Em relação aos dispositivos constitucionais, importante mencionar 
também que, consoante artigo 37, XII, da CRFB/88, a administração fazendária e 
seus servidores fiscais terão, dentro de suas áreas de competência e jurisdição, 
precedência sobre os demais setores administrativos. A função pública de 
arrecadação dos tributos, tem, portanto, prevalência sobre a competência 
concorrente ou o interesse de outro órgão administrativo. 
A Administração Tributária é, portanto, responsável pela arrecadação 
tributária, atividade essencial ao funcionamento do Estado e de imensurável 
interesse público, consistindo não apenas um poder, mas principalmente um dever 
da autoridade fazendária.
4.1 FISCALIZAÇÃO TRIBUTÁRIA 
 
Fiscalizar significa investigar, apurar, esclarecer. A atividade de 
fiscalização tributária consiste na investigação que a autoridade fazendária exerce 
sobre o contribuinte com a finalidade de identificar se as obrigações tributárias foram 
devidamente cumpridas. 
José do Santos Carvalho Filho assim dispõe sobre a fiscalização e seu 
duplo aspecto: 
 
Não adiantaria deter o Estado o poder de impor restrições aos indivíduos se 
não dispusesse dos mecanismos necessários à fiscalização da conduta 
destes. Assim, o poder de polícia reclama do Poder Público a atuação de 
agentes fiscalizadores da conduta dos indivíduos.

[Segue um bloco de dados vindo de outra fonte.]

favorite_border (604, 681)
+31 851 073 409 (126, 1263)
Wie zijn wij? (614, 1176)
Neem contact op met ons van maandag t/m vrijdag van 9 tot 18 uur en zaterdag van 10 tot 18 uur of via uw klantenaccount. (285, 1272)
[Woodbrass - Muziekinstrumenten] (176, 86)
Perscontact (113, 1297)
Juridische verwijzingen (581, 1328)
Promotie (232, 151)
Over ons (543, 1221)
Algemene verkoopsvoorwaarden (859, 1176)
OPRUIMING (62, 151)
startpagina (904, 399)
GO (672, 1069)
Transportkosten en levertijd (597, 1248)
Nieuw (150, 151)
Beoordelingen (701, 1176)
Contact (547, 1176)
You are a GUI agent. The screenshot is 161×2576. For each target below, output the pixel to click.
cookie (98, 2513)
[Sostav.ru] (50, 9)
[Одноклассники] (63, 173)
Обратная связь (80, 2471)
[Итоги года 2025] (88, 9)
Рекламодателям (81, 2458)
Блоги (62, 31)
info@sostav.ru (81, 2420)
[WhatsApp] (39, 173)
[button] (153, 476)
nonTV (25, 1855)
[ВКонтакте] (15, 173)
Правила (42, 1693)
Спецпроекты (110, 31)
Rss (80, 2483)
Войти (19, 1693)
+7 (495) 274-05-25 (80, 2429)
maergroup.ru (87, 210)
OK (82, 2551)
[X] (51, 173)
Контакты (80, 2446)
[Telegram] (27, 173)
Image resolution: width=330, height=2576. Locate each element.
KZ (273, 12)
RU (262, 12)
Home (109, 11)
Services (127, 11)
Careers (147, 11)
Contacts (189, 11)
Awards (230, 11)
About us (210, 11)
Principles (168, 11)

A fiscalização apresenta 
duplo aspecto: um preventivo, através do qual os agentes da Administração 
procuram impedir um dano social, e um repressivo, que, em face da 
transgressão da norma de polícia, redunda na aplicação de uma sanção. 

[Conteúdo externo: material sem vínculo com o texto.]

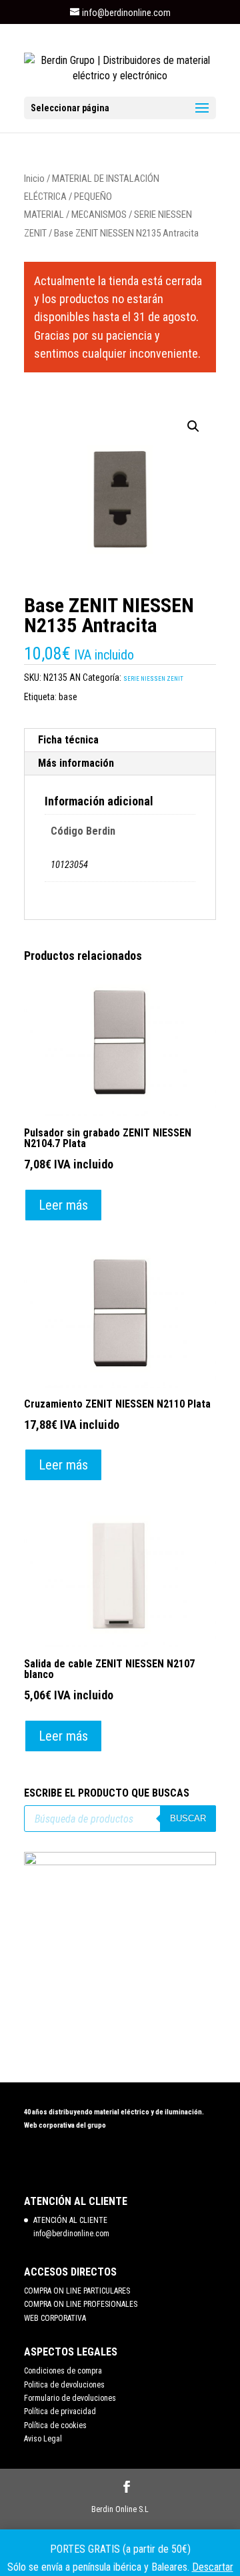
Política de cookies (55, 2425)
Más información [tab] (76, 763)
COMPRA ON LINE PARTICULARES (77, 2291)
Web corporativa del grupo (65, 2125)
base (68, 696)
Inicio (34, 179)
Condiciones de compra (63, 2370)
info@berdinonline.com (71, 2233)
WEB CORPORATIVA (55, 2318)
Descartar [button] (212, 2567)
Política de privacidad (60, 2411)
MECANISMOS (99, 214)
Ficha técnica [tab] (68, 739)
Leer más (63, 1205)
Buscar (188, 1818)
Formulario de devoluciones (70, 2398)
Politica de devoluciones (64, 2384)
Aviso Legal (43, 2438)
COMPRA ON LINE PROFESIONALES (80, 2304)
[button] (193, 426)
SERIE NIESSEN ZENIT (153, 678)
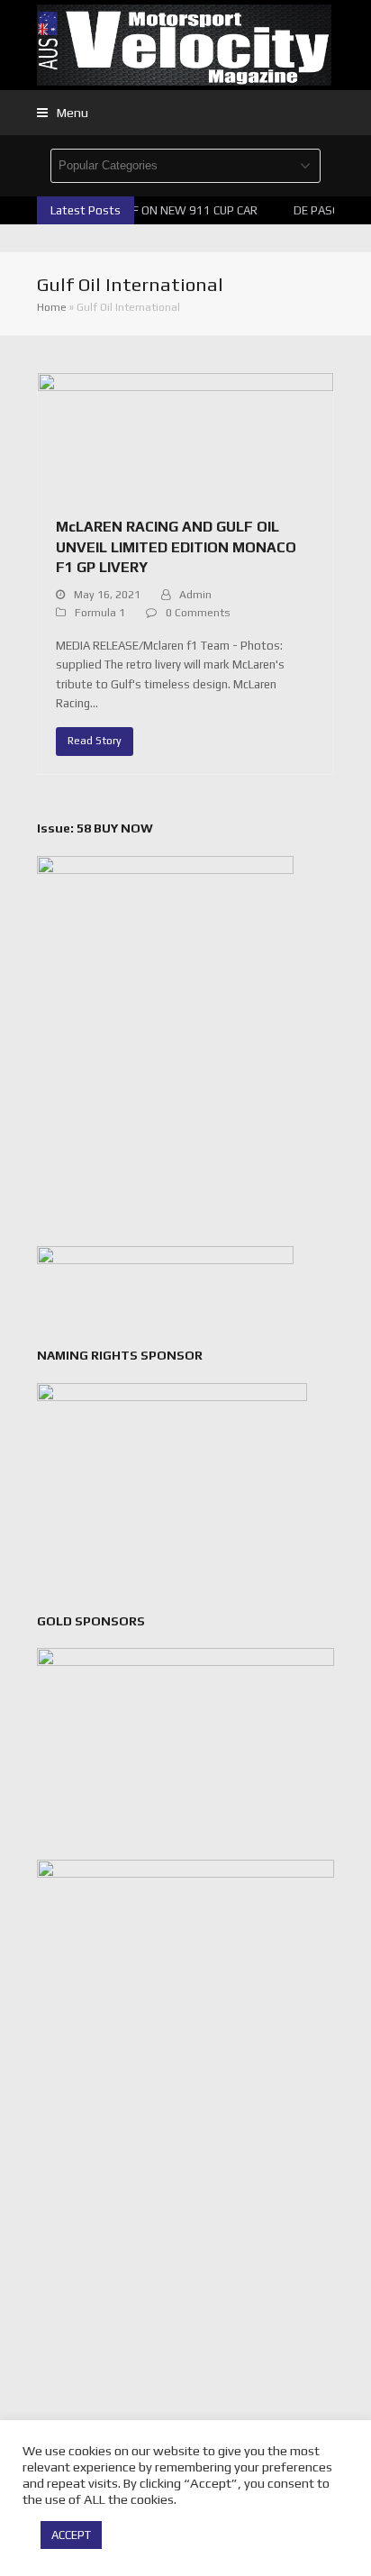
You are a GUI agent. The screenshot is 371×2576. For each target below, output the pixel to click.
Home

(CARVALHO FILHO, 1999, p. 53). 
 
 
31 
 
O princípio da legalidade, um dos principais pilares de sustentação do 
Estado Democrático de Direito, é aplicável e obrigatório à Administração Tributária 
no exercício da atividade fiscalizatória. Ao investigar os contribuintes, o Fisco deve 
seguir rigorosamente o disposto no ordenamento jurídico. 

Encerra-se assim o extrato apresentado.